The legal immigrants in your article ("CBO: Immigration bill only stops 25 percent of illegal immigration," Web, June 18) should consider themselves fortunate — their path to legal residency is a bureaucratic nightmare, but at least it exists.
Unfortunately, that's not the case for unskilled, non-agricultural workers — the bulk of illegal immigrants. The best they can hope for is an H-2B visa, which is only for temporary work, self-liquidates once the job is complete, and takes five years to get. This assumes, of course, that the applicant can prove they have property in their home country that they can return to, a tall order given most of them come from nations of desperate poverty.
Contrary to the popular trope, there is no queue, no line for most illegals. They simply cannot gain permanent, or even extended, residency. They cannot apply for a green card (the mere suggestion that they might is grounds for ending their H-2B), and they cannot become citizens. What, then, are they to do?

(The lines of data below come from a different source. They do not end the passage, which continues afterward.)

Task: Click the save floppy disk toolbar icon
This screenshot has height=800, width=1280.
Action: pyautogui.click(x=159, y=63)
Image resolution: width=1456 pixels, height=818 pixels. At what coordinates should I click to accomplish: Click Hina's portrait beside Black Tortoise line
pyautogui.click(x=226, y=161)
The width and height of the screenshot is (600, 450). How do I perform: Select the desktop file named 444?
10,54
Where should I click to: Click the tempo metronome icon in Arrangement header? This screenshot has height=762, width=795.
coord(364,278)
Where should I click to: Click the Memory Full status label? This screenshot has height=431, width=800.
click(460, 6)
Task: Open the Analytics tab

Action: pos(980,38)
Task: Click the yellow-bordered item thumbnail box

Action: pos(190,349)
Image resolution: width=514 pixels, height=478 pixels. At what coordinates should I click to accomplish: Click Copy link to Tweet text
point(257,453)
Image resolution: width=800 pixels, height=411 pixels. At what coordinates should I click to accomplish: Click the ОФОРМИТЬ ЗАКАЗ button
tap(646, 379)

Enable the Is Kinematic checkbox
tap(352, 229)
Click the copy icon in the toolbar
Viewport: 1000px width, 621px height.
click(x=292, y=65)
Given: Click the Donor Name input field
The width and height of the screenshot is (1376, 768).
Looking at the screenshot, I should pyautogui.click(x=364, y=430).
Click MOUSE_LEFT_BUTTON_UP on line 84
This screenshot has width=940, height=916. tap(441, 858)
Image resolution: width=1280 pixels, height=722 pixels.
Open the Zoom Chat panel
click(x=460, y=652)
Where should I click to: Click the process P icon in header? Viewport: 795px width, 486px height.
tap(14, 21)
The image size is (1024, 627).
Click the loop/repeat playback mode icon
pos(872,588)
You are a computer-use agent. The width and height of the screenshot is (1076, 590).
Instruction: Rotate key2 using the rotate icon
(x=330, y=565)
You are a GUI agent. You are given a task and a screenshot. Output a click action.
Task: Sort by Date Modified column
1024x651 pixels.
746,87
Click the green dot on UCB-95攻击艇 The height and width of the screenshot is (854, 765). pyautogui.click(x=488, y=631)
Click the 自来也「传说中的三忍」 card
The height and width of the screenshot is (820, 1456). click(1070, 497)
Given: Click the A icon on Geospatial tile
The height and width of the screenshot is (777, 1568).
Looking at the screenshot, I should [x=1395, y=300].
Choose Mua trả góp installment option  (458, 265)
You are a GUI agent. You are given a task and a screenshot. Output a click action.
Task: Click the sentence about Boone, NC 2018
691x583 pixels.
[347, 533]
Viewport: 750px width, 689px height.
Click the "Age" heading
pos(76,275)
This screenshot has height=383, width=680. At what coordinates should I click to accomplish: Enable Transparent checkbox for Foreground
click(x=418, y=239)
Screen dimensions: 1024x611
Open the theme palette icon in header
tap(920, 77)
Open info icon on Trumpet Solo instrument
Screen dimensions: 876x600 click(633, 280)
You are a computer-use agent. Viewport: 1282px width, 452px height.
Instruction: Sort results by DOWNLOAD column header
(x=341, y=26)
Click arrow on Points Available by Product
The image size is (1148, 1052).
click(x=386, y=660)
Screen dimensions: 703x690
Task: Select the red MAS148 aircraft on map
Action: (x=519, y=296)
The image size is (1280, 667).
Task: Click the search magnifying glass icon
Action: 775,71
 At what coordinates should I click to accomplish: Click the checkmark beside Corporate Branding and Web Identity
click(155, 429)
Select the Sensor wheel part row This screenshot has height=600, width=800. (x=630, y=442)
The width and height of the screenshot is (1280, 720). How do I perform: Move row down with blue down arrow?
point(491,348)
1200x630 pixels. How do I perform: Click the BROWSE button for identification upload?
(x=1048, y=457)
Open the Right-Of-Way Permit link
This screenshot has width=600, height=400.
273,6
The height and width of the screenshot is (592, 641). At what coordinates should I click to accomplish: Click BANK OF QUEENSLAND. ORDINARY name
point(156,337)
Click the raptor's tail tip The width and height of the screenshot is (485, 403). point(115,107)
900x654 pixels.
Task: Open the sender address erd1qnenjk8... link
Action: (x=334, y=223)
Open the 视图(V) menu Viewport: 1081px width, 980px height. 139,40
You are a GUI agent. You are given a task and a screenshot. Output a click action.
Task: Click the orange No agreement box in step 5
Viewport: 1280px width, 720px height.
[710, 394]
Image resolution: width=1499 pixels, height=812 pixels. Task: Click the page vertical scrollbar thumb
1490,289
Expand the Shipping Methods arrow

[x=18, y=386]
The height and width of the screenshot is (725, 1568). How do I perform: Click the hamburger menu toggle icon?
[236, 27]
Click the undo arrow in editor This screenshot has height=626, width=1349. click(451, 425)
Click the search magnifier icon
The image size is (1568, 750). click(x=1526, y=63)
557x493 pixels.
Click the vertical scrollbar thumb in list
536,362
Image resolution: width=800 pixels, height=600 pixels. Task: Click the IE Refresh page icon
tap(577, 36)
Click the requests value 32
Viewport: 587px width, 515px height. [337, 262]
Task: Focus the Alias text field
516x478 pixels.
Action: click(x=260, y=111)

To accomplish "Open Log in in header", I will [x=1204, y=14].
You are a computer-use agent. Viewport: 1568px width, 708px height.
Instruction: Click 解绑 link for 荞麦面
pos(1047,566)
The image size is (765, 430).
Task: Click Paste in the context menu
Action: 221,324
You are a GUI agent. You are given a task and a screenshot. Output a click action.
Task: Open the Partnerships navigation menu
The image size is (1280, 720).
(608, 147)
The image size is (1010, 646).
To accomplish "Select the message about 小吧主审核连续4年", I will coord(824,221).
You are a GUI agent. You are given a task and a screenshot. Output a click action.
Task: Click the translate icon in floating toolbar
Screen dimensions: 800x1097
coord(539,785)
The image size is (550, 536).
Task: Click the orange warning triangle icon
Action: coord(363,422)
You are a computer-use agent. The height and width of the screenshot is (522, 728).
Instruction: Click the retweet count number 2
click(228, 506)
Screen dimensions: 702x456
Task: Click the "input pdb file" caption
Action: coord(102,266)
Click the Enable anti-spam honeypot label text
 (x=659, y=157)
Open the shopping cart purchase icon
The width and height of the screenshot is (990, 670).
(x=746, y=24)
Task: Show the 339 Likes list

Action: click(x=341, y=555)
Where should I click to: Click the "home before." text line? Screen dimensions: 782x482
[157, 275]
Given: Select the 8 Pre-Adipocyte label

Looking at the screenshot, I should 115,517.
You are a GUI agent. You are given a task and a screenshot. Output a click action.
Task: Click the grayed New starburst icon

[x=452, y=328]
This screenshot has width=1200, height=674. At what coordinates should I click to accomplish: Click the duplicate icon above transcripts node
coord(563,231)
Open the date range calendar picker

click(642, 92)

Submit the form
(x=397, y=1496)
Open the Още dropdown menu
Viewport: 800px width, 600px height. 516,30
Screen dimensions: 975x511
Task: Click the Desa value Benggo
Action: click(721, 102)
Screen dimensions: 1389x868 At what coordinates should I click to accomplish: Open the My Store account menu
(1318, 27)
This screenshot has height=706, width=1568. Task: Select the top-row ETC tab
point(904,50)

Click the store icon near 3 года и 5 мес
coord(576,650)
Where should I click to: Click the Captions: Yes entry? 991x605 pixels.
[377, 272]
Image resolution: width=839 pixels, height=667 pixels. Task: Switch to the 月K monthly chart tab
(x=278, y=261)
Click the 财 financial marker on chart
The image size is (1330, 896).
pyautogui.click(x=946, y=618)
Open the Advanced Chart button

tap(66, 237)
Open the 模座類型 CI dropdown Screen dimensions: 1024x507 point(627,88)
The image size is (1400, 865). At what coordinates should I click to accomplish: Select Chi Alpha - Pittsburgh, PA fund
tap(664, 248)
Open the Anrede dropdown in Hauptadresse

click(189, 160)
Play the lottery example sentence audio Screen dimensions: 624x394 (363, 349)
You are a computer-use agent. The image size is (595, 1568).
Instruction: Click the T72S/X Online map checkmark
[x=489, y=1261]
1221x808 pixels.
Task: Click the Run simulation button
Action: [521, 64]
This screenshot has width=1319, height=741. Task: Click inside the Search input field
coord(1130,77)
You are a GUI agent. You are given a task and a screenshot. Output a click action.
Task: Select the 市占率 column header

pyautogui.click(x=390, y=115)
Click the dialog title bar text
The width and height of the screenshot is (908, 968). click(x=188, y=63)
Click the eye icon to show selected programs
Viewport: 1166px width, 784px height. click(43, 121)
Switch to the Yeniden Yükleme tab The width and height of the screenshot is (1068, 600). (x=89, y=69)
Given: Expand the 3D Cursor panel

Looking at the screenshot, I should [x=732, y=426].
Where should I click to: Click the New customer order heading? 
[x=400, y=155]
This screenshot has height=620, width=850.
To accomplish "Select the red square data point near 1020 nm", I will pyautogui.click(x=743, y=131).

While much attention has been given to the amnesty granted to illegals back in the '80s, one glaring question remains unanswered: Why was there an illegal-immigration problem back then to begin with? The answer lies in the Immigration Act of 1965, which created arbitrary and subjective distinctions between skilled and unskilled labor and capped Latin American immigration. Ever since, our immigration policies have been rooted less in reality and more in dreams that the federal government somehow knows the "right number" of immigrants per year.